После суда над Сланским израильтяне оказались в затруднительном положении. Они хотели сохранить если не дружественные, то хотя бы рабочие отношения с Кремлем и не становиться целиком на сторону американцев в разгоравшейся холодной войне. Но правительство Давида Бен-Гуриона не могло не отреагировать на антисемитскую и антисионистскую демагогию Пражского процесса. По словам легендарного посла Израиля в ООН Аббы Эвена, американцы хотели, чтобы израильтяне добавили свой «громкий и звучный голос к хору тех, кто очерняет Советский Союз, встав в один ряд с пропагандистами и политиками всего мира» .

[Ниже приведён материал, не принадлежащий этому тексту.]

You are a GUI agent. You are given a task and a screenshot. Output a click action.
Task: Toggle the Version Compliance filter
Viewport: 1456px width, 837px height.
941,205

От израильской прессы и общественности по меньшей мере трудно было ожидать, что они останутся в стороне. В Тель-Авиве состоялся инсценированный судебный процесс над Кремлем и Коммунистической партией Израиля, а в газетах появились статьи и издательские колонки, осуждающие откровенно антисемитскую подоплеку дела Сланского. Более того,
кто-то совершил акты вандализма в отношении посольства Чехословакии. 23 ноября, еще до завершения процесса в Праге, в окно его здания бросили камень, а 4 декабря в подземном гараже была взорвана самодельная бомба, повредившая стену и один из автомобилей. Через несколько дней кто-то попытался поджечь автомобиль посольства СССР. В своих сообщениях советские дипломаты повторяли обвинения, звучавшие из Праги: «Отношение израильских правящих кругов и сионистских партий к Пражскому процессу представляет собой дополнительное к материалам этого процесса подтверждение того, что сионизм и его представители и участники являются прямыми агентами американского империализма» .
Но израильское правительство по-прежнему вело себя сдержанно, не желая дальнейшего обострения отношений с Кремлем. В начале января Эвен докладывал в Тель-Авив, что еврейские лидеры в Нью-Йорке «дезориентированы и разделены». «Вопрос заключается в том, стоит ли обвинять Советский Союз в явно антисемитской позиции, которая поставила бы его в один ряд с врагами Израиля». Эвен рекомендовал Бен-Гуриону «осудить Пражский процесс как отдельный антисемитский эпизод, вызывающий опасения по поводу поведения советских властей, не вынося, однако, приговора Советскому Союзу как стране, в которой антисемитизм стал неотъемлемым элементом политики» . Бен-Гурион согласился, хотя и прекрасно понимал, что процесс Сланского был «до мельчайших деталей спланирован в Кремле, и логично ожидать серьезного сдвига советского политического курса в антиеврейском или по меньше мере в антиизраильском направлении». Он занял выжидательную позицию и, пусть и нехотя, воздержался от того, чтобы считать «этот прогноз свершившимся фактом» . Кремль очень скоро подтвердит его худшие опасения.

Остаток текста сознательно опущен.